Pie previously used a dotted [model.<name>] shape with admission knobs at the top level and driver options under the driver type discriminator. The current loader rejects the old shape with a migration error. The mapping:

Old keyNew location
[model.<name>] (table)[[model]] array-of-tables with name = "<name>"
[server].primary_modelRemoved. The first [[model]] is the implicit default.
[server].allow_filesystem[runtime].allow_fs
[model.<name>].default_token_budget[model.scheduler].default_token_limit
[model.<name>].default_endowment_pages[model.scheduler].default_endowment_pages
[model.<name>].oversubscription_factor[model.scheduler].admission_oversubscription_factor
[model.<name>.scheduler].policy[model.scheduler].batch_policy
[model.<name>.driver.<type>][model.driver.options]

Run pie config init to regenerate the file in the new shape.

Environment variables

VariableDescription
PIE_HOMEOverride the default Pie home directory (~/.pie).
HF_HOMEHuggingFace cache directory (used by pie model …).
PIE_SDKOverride the SDK lookup path used by bakery / pie build for editable in-tree development. Without it, bakery searches its install location and the current working directory.

Registry authentication

pie build does not need authentication; it produces a local .wasm file. Publishing to the registry is done through the bakery toolchain.

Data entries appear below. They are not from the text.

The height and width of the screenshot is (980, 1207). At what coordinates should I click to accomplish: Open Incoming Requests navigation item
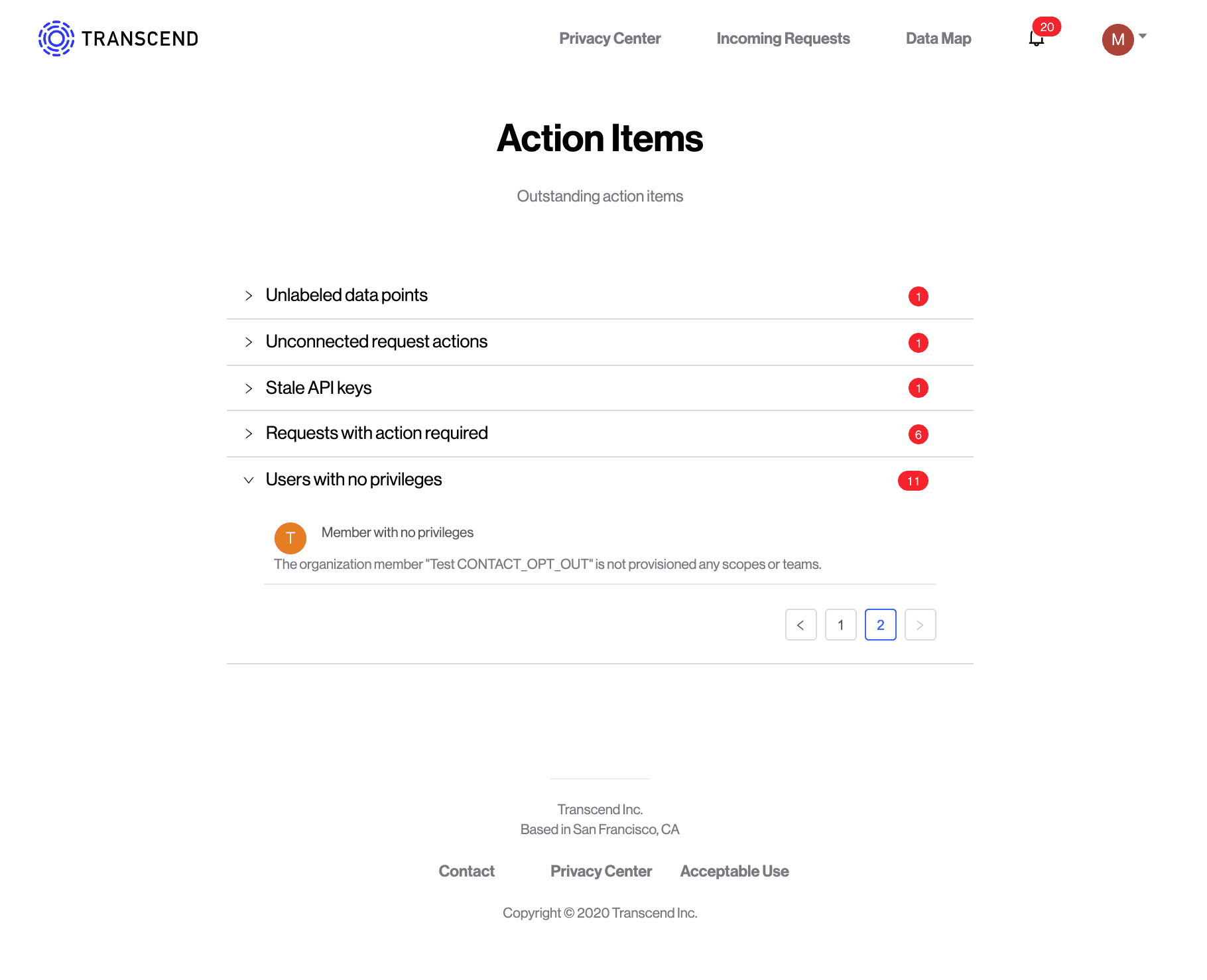coord(783,38)
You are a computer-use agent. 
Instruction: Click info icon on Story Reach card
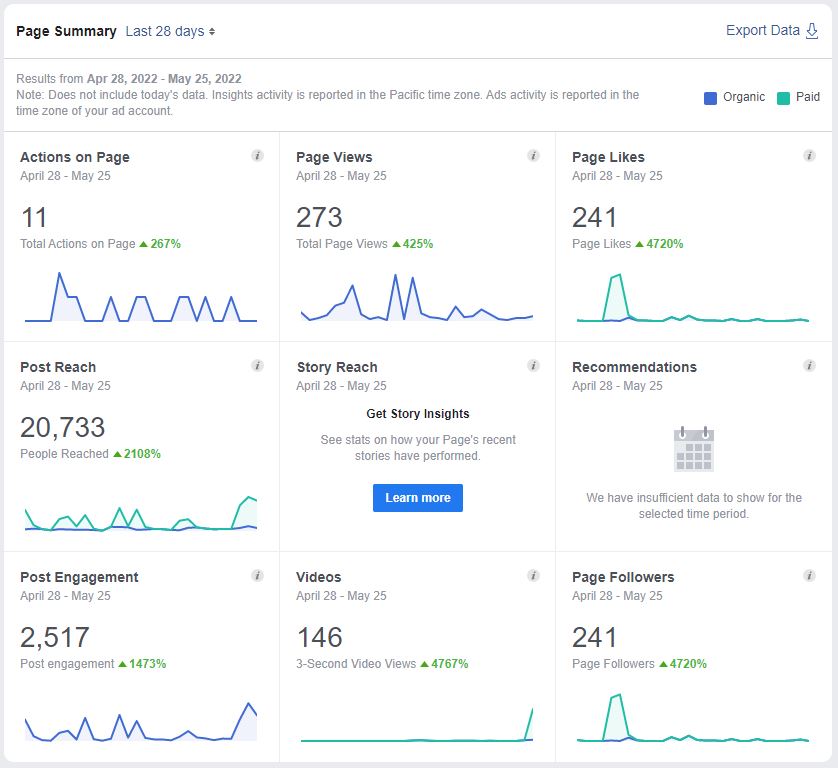pos(533,366)
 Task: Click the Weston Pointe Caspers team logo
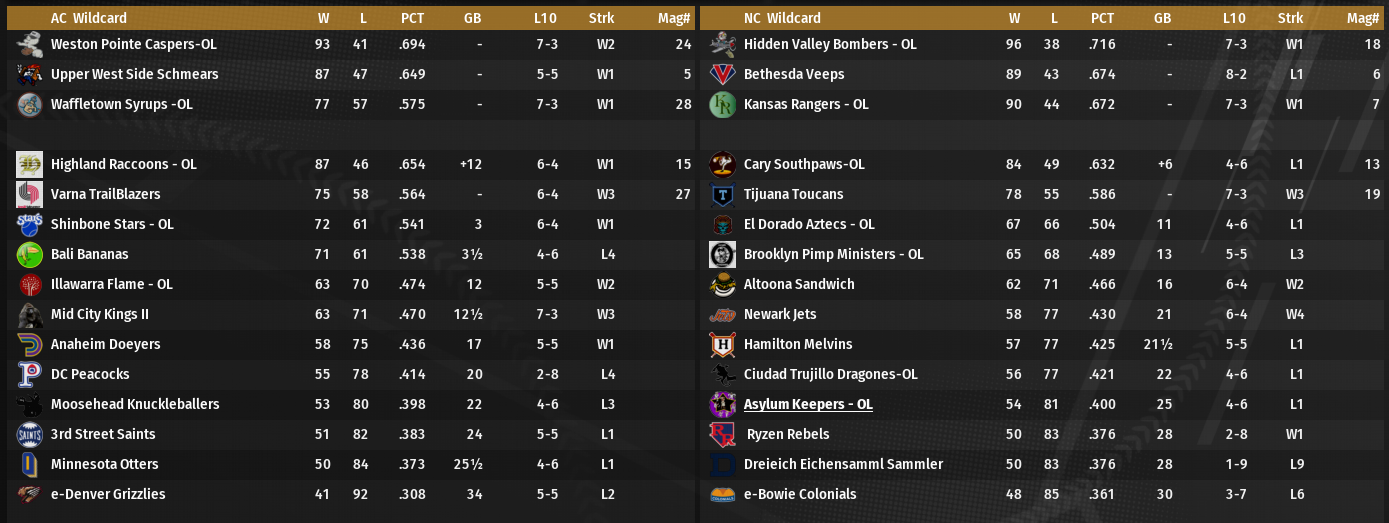click(x=29, y=44)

bakery login walks a GitHub OAuth device-code flow and stores the resulting token under the user's bakery state directory. After login, bakery inferlet publish uploads a built .wasm plus its Pie.toml to the registry server configured in [server].registry. To revoke, delete the stored token file or revoke the token from your GitHub account settings. See bakery <cmd> --help for the full publish/search/info surface.